### Task directions:
Retype all of the following records word for word.
---+---
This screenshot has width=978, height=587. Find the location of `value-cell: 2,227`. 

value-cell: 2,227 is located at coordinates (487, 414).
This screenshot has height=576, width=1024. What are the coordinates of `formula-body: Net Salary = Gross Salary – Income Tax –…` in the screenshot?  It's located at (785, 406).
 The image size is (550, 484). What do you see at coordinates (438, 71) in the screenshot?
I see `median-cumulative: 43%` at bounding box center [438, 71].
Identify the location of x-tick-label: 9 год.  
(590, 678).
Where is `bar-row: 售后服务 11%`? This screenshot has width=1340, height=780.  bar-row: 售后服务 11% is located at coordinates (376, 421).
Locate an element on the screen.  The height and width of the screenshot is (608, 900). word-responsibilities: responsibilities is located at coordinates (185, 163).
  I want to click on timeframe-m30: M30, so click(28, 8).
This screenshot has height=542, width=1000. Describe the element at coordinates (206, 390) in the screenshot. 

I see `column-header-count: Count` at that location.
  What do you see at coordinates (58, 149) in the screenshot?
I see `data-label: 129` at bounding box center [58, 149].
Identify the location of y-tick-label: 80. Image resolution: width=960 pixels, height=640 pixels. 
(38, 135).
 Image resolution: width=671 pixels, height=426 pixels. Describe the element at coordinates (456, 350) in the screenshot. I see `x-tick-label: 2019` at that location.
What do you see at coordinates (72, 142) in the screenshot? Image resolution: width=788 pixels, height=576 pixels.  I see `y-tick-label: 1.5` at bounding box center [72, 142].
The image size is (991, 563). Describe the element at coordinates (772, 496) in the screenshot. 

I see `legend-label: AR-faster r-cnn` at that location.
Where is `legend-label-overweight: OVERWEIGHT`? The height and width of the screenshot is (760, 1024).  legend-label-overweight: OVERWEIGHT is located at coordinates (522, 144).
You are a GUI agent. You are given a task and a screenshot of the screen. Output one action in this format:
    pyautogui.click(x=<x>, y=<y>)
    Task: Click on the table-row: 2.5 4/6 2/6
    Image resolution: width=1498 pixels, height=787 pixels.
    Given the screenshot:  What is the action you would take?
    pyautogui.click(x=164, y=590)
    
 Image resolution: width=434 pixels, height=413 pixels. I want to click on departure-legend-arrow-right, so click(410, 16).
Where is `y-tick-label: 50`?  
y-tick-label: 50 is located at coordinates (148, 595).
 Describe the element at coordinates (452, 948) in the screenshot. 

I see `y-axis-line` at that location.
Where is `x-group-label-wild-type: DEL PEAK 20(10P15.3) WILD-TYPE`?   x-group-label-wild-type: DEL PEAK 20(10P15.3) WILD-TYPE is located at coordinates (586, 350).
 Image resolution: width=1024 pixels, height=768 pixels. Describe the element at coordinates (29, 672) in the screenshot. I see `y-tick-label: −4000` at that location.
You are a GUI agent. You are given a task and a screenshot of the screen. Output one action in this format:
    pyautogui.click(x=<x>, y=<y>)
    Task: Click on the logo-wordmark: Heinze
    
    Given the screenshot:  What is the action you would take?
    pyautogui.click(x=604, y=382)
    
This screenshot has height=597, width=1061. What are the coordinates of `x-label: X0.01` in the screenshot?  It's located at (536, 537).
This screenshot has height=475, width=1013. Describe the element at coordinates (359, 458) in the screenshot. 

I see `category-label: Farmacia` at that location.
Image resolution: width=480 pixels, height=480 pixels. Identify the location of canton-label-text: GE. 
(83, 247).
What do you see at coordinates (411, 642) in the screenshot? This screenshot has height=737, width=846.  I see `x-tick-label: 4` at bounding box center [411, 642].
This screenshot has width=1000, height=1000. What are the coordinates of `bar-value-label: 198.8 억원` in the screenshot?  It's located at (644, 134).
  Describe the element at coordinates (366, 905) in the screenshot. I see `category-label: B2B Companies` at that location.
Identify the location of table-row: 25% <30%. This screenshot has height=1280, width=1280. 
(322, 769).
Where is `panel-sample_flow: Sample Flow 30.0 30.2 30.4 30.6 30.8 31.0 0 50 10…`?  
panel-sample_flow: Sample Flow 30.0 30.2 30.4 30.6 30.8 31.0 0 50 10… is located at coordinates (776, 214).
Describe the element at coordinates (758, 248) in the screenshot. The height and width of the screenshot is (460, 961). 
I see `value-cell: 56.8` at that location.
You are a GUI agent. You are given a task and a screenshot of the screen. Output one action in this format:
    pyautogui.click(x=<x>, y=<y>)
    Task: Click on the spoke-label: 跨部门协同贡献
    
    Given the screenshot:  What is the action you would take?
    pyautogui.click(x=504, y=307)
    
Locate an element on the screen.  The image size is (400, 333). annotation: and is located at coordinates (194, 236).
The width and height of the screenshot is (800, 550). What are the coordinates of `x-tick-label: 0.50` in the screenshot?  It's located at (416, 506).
---+---
### Answer to this problem:
This screenshot has width=978, height=587. Find the location of `value-cell: 2,227`. 

value-cell: 2,227 is located at coordinates (487, 414).
This screenshot has height=576, width=1024. What are the coordinates of `formula-body: Net Salary = Gross Salary – Income Tax –…` in the screenshot?  It's located at (785, 406).
 The image size is (550, 484). What do you see at coordinates (438, 71) in the screenshot?
I see `median-cumulative: 43%` at bounding box center [438, 71].
Identify the location of x-tick-label: 9 год.  
(590, 678).
Where is `bar-row: 售后服务 11%`? This screenshot has width=1340, height=780.  bar-row: 售后服务 11% is located at coordinates (376, 421).
Locate an element on the screen.  The height and width of the screenshot is (608, 900). word-responsibilities: responsibilities is located at coordinates (185, 163).
  I want to click on timeframe-m30: M30, so click(28, 8).
This screenshot has height=542, width=1000. Describe the element at coordinates (206, 390) in the screenshot. 

I see `column-header-count: Count` at that location.
  What do you see at coordinates (58, 149) in the screenshot?
I see `data-label: 129` at bounding box center [58, 149].
Identify the location of y-tick-label: 80. Image resolution: width=960 pixels, height=640 pixels. 
(38, 135).
 Image resolution: width=671 pixels, height=426 pixels. Describe the element at coordinates (456, 350) in the screenshot. I see `x-tick-label: 2019` at that location.
What do you see at coordinates (72, 142) in the screenshot? Image resolution: width=788 pixels, height=576 pixels.  I see `y-tick-label: 1.5` at bounding box center [72, 142].
The image size is (991, 563). Describe the element at coordinates (772, 496) in the screenshot. 

I see `legend-label: AR-faster r-cnn` at that location.
Where is `legend-label-overweight: OVERWEIGHT`? The height and width of the screenshot is (760, 1024).  legend-label-overweight: OVERWEIGHT is located at coordinates (522, 144).
You are a GUI agent. You are given a task and a screenshot of the screen. Output one action in this format:
    pyautogui.click(x=<x>, y=<y>)
    Task: Click on the table-row: 2.5 4/6 2/6
    Image resolution: width=1498 pixels, height=787 pixels.
    Given the screenshot:  What is the action you would take?
    pyautogui.click(x=164, y=590)
    
 Image resolution: width=434 pixels, height=413 pixels. I want to click on departure-legend-arrow-right, so click(410, 16).
Where is `y-tick-label: 50`?  
y-tick-label: 50 is located at coordinates (148, 595).
 Describe the element at coordinates (452, 948) in the screenshot. 

I see `y-axis-line` at that location.
Where is `x-group-label-wild-type: DEL PEAK 20(10P15.3) WILD-TYPE`?   x-group-label-wild-type: DEL PEAK 20(10P15.3) WILD-TYPE is located at coordinates (586, 350).
 Image resolution: width=1024 pixels, height=768 pixels. Describe the element at coordinates (29, 672) in the screenshot. I see `y-tick-label: −4000` at that location.
You are a GUI agent. You are given a task and a screenshot of the screen. Output one action in this format:
    pyautogui.click(x=<x>, y=<y>)
    Task: Click on the logo-wordmark: Heinze
    
    Given the screenshot:  What is the action you would take?
    pyautogui.click(x=604, y=382)
    
This screenshot has height=597, width=1061. What are the coordinates of `x-label: X0.01` in the screenshot?  It's located at (536, 537).
This screenshot has height=475, width=1013. Describe the element at coordinates (359, 458) in the screenshot. 

I see `category-label: Farmacia` at that location.
Image resolution: width=480 pixels, height=480 pixels. Identify the location of canton-label-text: GE. 
(83, 247).
What do you see at coordinates (411, 642) in the screenshot? This screenshot has height=737, width=846.  I see `x-tick-label: 4` at bounding box center [411, 642].
This screenshot has width=1000, height=1000. What are the coordinates of `bar-value-label: 198.8 억원` in the screenshot?  It's located at (644, 134).
  Describe the element at coordinates (366, 905) in the screenshot. I see `category-label: B2B Companies` at that location.
Identify the location of table-row: 25% <30%. This screenshot has height=1280, width=1280. 
(322, 769).
Where is `panel-sample_flow: Sample Flow 30.0 30.2 30.4 30.6 30.8 31.0 0 50 10…`?  
panel-sample_flow: Sample Flow 30.0 30.2 30.4 30.6 30.8 31.0 0 50 10… is located at coordinates (776, 214).
Describe the element at coordinates (758, 248) in the screenshot. The height and width of the screenshot is (460, 961). 
I see `value-cell: 56.8` at that location.
You are a GUI agent. You are given a task and a screenshot of the screen. Output one action in this format:
    pyautogui.click(x=<x>, y=<y>)
    Task: Click on the spoke-label: 跨部门协同贡献
    
    Given the screenshot:  What is the action you would take?
    pyautogui.click(x=504, y=307)
    
Locate an element on the screen.  The image size is (400, 333). annotation: and is located at coordinates (194, 236).
The width and height of the screenshot is (800, 550). What are the coordinates of `x-tick-label: 0.50` in the screenshot?  It's located at (416, 506).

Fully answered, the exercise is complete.